One malware maker recently raised prices from $5,000 to $15,000, not including monthly service fees, after adding new features, according to Kessem.
"The initial version of this from last November was distributed on a Russian hacking forum, and they were advertising a service where they would charge a certain amount of money per month to provide this command-and-control [server] where they would store the logins and the passwords, and also the customization of the application," said Su. "Then we can see that these kind of logins and passwords can be purchased on the black market, and that’s how the cycle of the economics works."
Generally, attackers have targeted phones running Google’s Android operating system, which has a larger user count than Apple’s iOS platform and makes it easier to install apps from outside the official marketplace—a practice often called sideloading.

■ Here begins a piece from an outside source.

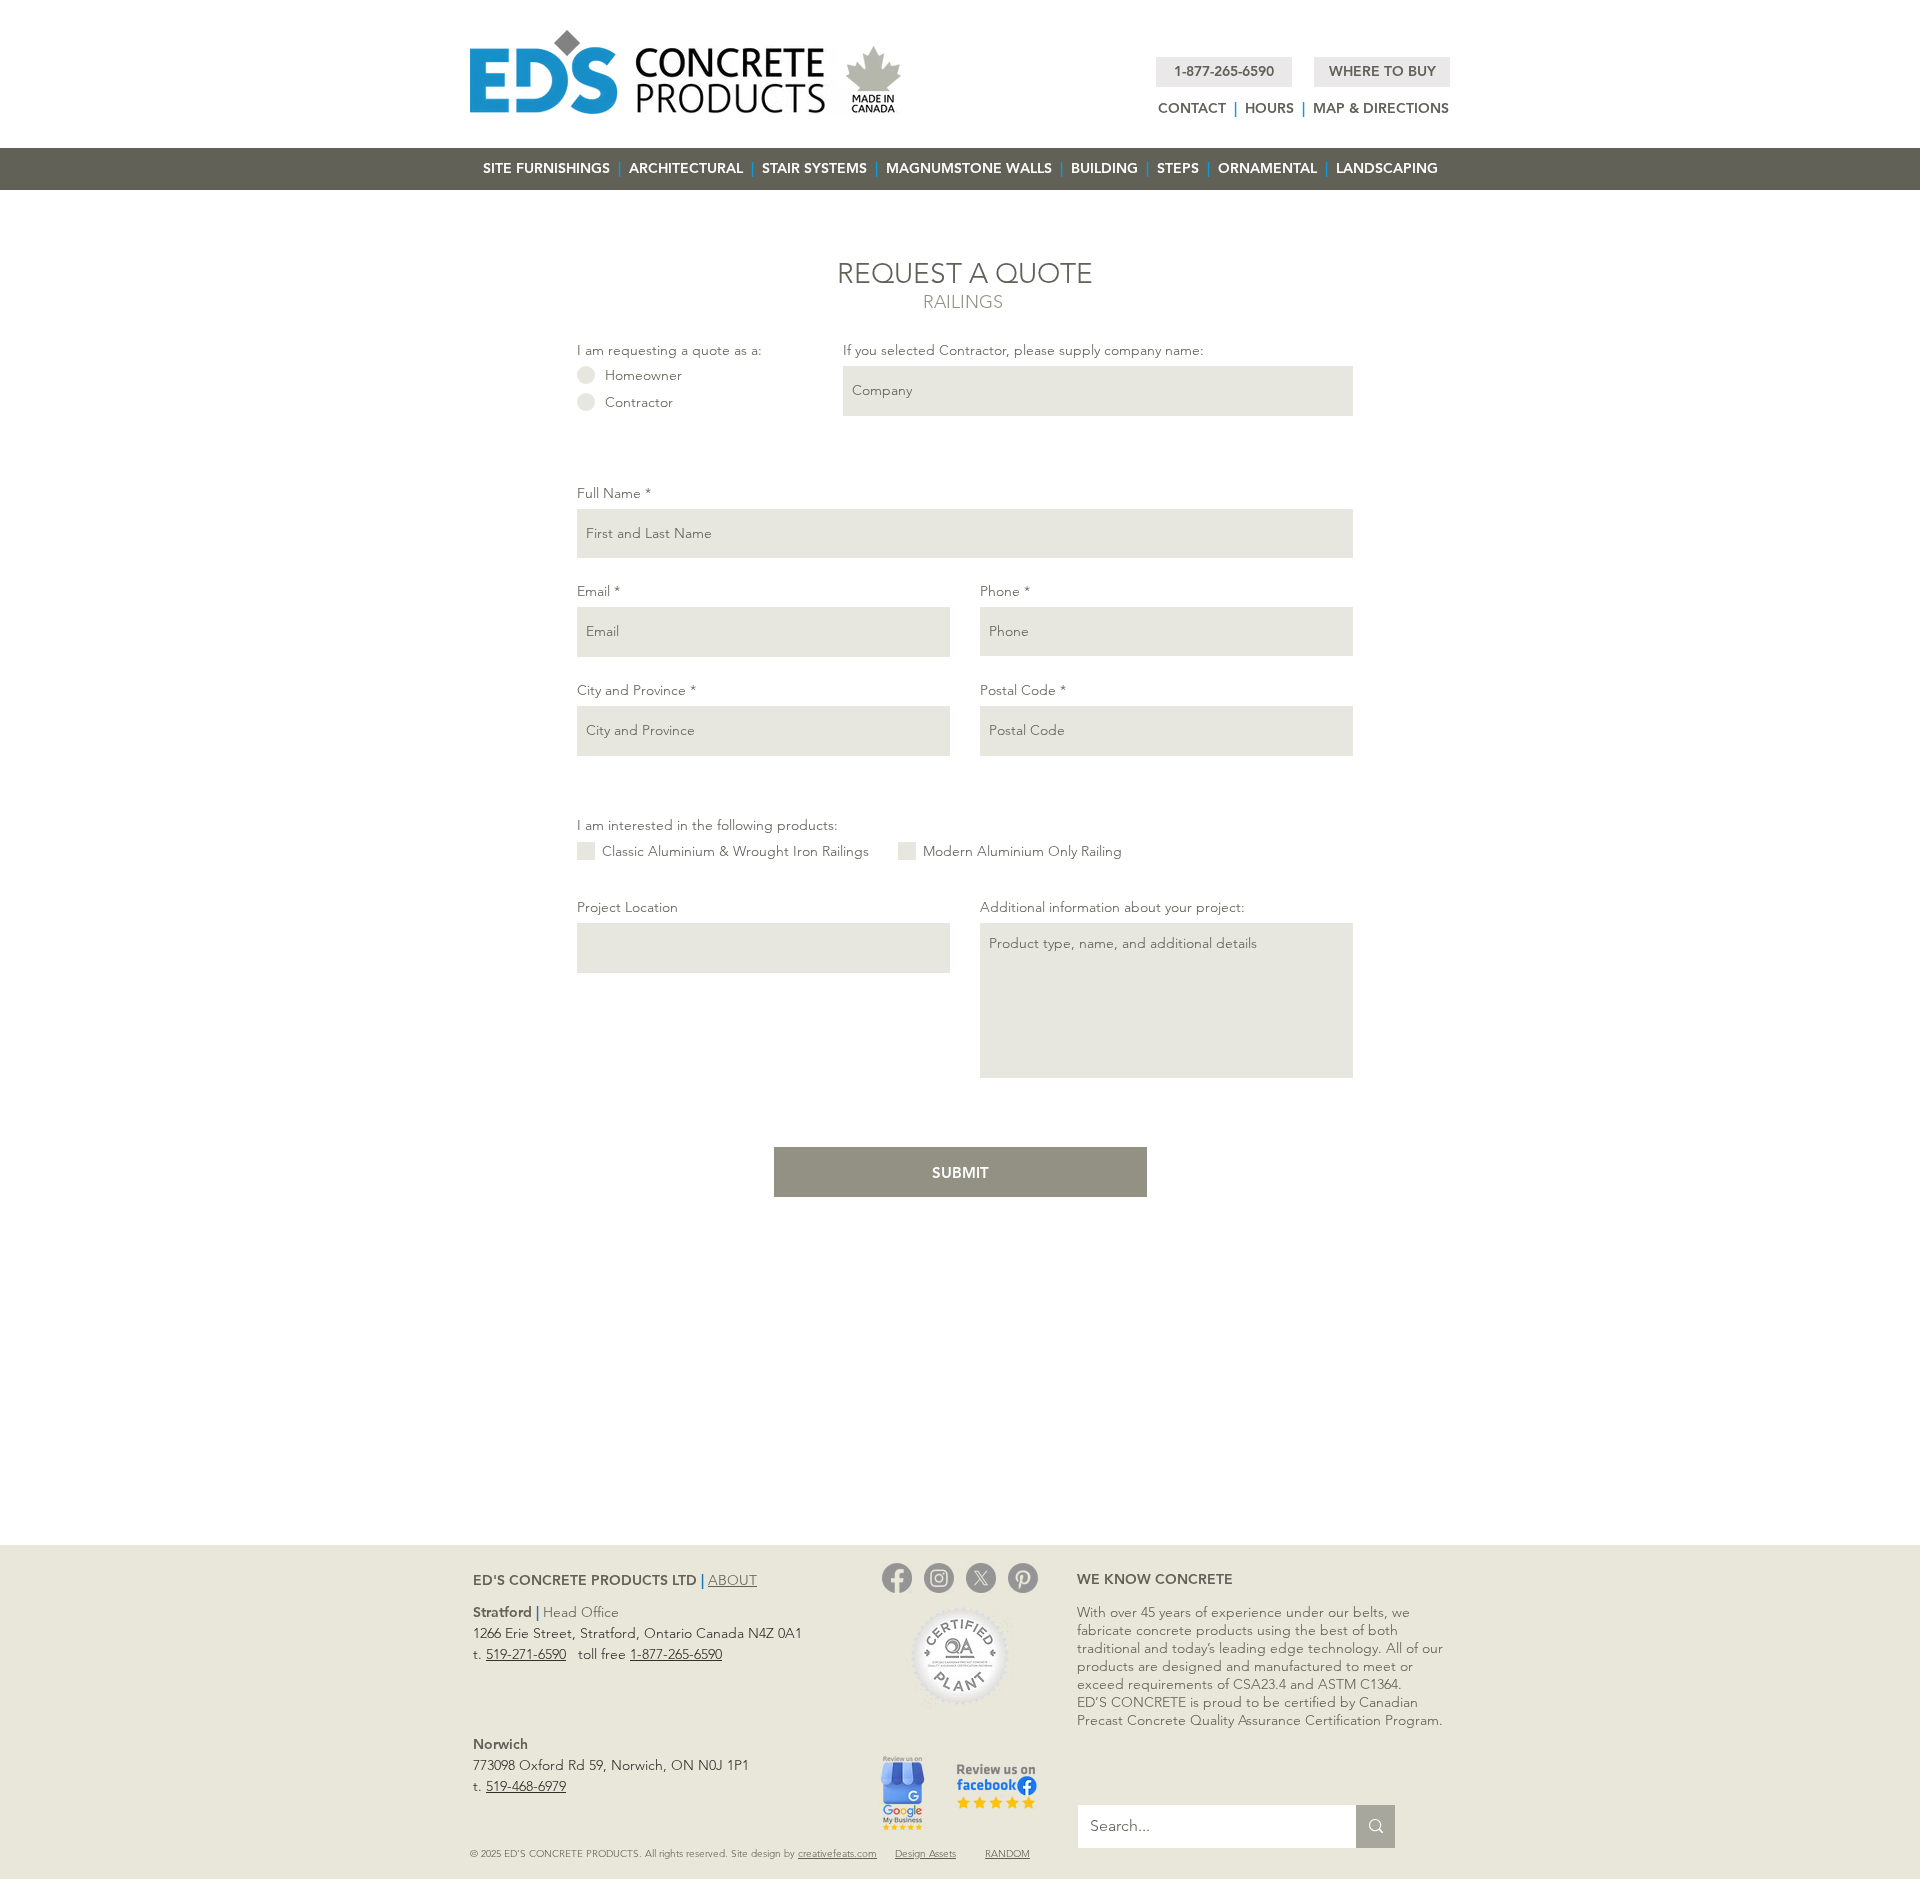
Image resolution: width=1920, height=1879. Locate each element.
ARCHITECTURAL (686, 168)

"We’ve seen some malware on Google Play and on iTunes," said Domingo Guerra, cofounder and president of mobile security company Appthority. "However, for the most part, Apple and Google do a good part of removing it from the app stores."
So far, overlay malware has mostly targeted users in Europe and Russia, but there’s no reason to think it won’t become more prevalent in other markets, including the U.S., Su said.
"Both the localization and category of apps are going to expand," he said. "We already see localizations for particular countries and it will be customized for that particular language."
For the most part, experts say, the best ways to stay safe from mobile malware and phishing attacks are similar to techniques users are hopefully already using to keep their PCs safe from hackers. Those include keeping operating systems up to date as much as possible, removing unused apps that could house vulnerabilities, and being wary of any kinds of unsolicited links or downloads.
"The same rules of hygiene and security hygiene apply in the PC and the mobile device," said Kessem.
Users should be particularly wary of any invitations to install apps from outside of official app stores, said Guerra. "Every legitimate app is going to be on Google Play or on iTunes," he said.
The trouble is, users not accustomed to smartphone malware may be at risk for infection until it sinks in that mobile devices are ultimately just as much a target for attackers as laptop and desktop computers, he warns.
"I unfortunately think it’s going to get worse," he said. "As users, we’re not thinking of these as computers, so we kind of trust it more than we should."